627 春風はレベル30 ◆1En86u0G2k:2009/07/07(火) 23:58:00


自分と違うところばかりの友人を相方に選んで約10年、
沈んでた時期の方が長いのに振り返って余裕ぶるなんてのはいかがなもんかと思うけど、
ほとんどつまづき続けの日々、向かい風警報出っぱなしの中、どうにか空中分解を免れたのは、芯の部分に貴重な共通項を通していたからではないかと思うのだ。
つまりはどれほど痛い目に遭おうとも、取捨選択は己で決めるという不格好な意地の張り方である。


*********


2月の終わりを迎えた某局の楽屋だった。
桜前線はすでに沖縄でスタートを切ったという。

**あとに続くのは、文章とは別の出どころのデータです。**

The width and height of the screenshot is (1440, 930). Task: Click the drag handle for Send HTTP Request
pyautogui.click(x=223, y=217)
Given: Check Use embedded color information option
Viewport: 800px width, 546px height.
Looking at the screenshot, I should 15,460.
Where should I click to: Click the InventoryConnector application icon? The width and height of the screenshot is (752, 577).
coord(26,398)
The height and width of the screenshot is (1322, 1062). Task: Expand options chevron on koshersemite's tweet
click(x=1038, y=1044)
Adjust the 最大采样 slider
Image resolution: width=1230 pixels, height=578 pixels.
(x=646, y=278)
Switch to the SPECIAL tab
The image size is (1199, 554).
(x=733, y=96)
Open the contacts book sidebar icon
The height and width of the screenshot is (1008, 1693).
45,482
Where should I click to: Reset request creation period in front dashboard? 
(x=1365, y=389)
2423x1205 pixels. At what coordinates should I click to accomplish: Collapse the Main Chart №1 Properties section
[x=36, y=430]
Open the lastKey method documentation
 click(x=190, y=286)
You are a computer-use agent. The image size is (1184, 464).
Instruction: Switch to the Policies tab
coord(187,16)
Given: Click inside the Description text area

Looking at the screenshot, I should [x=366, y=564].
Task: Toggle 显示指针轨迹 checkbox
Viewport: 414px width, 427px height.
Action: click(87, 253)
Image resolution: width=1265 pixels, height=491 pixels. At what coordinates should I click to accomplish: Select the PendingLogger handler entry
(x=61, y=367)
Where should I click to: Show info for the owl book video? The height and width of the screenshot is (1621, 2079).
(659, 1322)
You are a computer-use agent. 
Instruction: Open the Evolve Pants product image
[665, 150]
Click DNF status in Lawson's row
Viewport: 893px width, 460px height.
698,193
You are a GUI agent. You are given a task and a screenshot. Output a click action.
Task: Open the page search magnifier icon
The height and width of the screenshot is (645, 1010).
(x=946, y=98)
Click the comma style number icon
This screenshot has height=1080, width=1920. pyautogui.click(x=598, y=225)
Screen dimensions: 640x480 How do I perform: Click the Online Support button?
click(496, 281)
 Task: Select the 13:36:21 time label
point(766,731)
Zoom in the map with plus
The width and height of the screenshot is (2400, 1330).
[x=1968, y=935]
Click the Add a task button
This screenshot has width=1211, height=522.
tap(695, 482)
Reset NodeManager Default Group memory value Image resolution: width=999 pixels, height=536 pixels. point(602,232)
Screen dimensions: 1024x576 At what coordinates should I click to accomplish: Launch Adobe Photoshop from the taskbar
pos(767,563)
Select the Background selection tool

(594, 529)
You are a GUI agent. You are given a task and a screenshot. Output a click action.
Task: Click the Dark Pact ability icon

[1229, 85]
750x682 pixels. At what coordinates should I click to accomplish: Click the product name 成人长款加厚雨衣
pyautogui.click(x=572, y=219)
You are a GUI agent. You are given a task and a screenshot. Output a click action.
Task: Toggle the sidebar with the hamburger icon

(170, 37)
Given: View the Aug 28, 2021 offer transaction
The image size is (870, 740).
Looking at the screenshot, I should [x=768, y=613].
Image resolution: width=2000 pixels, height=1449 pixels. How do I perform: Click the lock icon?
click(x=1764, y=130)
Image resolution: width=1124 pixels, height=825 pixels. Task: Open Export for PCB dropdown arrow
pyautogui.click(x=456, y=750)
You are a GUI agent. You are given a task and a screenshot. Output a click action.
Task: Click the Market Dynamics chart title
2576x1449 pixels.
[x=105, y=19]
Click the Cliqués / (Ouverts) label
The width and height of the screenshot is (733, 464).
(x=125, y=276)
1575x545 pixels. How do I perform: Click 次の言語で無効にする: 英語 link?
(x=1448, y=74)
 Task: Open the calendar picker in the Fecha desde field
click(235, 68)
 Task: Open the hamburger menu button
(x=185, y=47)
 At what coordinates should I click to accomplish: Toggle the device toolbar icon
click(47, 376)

日本中がピンク色に染まる季節がやってくる。
自分たちの生活は先取りした春一番めいた激しさを保ったまま、相変わらずありがたいことに気が抜けない。
ついでに言わせてもらうと、ありがたくない方面でもまったく気が抜けない。
(昔はそこらへんの桜見に行って 1日中ボケーっとしてたっけ…)
思い出にひたるつもりで鼻をすすり、ふとその記憶がほんの数年前でしかないことに気付いて我に返る。
「別に昔ってわけでもねえなあ」
拍子抜けした声が漏れた。2個目の弁当に取りかかっていた春日が顔を上げる。
「なにかね」
「いや?」
ひとりごとです。重ねて呟くと春日は首を傾げ、大きな独り言ねえと笑うだけで特に追求はしてこなかった。
「おれこの後用あっからさ、おまえ帰るんなら車乗ってっちゃっていいから」
「はいはい」
完全に唐揚げの方に集中した生返事。馴染みの無関心を今は心底好都合だと思いながら、若林は深呼吸を繰り返す。
仕事と異なる方面からくる緊張は、決して気取られたくなかったのだ。